== Task brief ==
The required output is every line from the one with "Convert Time (1033, 12)" through the final line of the data below, unchanged.

== Stored data ==
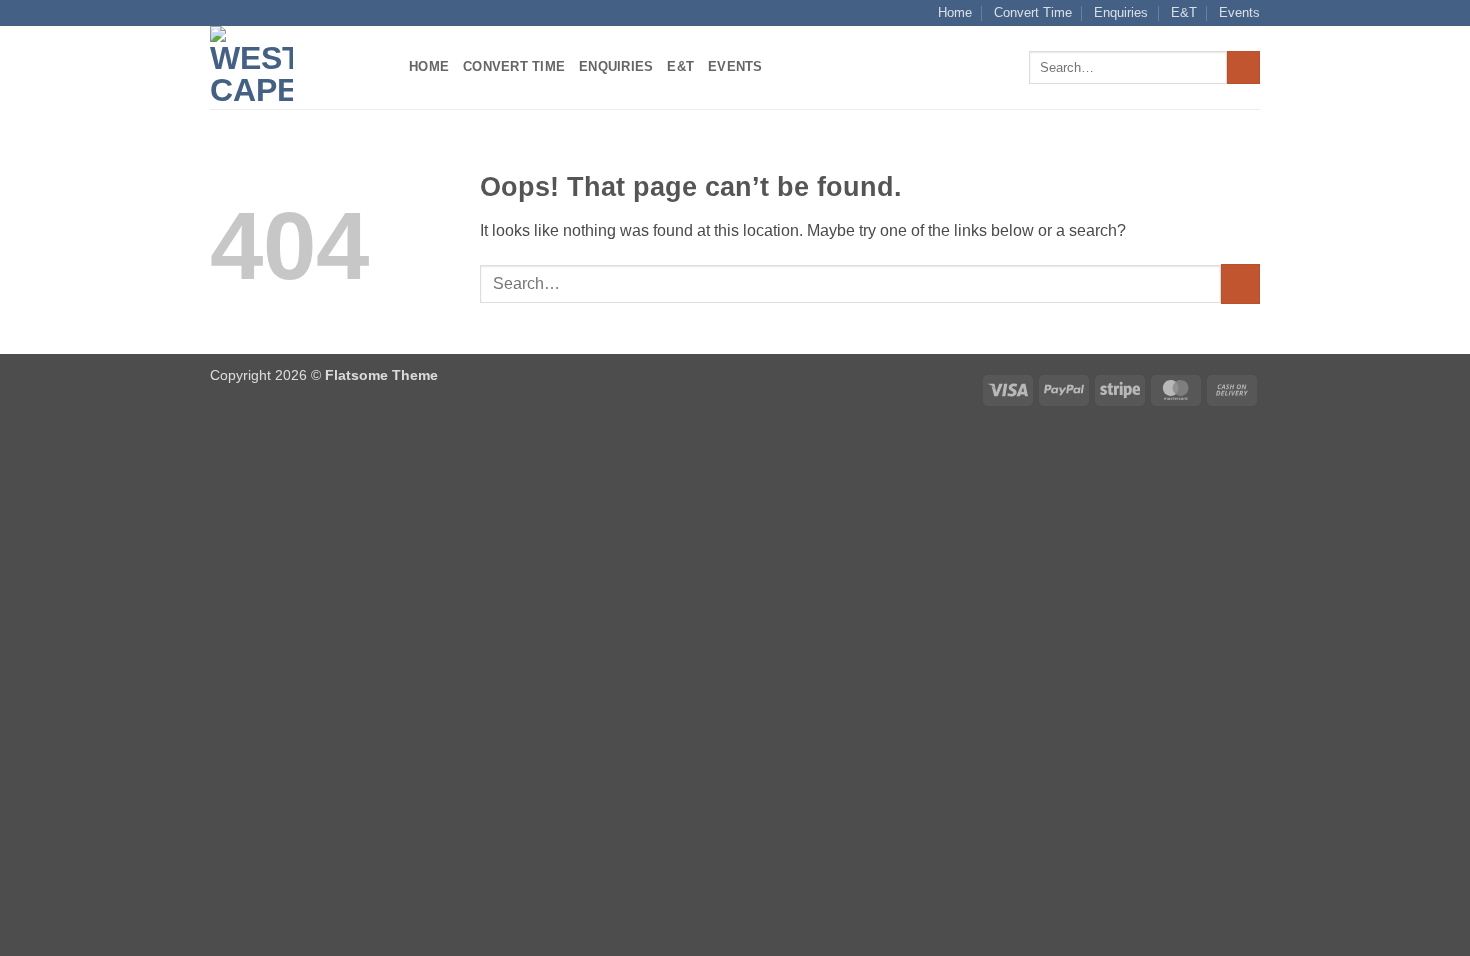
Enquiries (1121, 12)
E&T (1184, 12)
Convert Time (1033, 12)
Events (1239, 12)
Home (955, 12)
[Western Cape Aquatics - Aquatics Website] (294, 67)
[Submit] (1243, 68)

== Reply to the exercise ==
Convert Time (1033, 12)
Events (1239, 12)
Home (955, 12)
[Western Cape Aquatics - Aquatics Website] (294, 67)
[Submit] (1243, 68)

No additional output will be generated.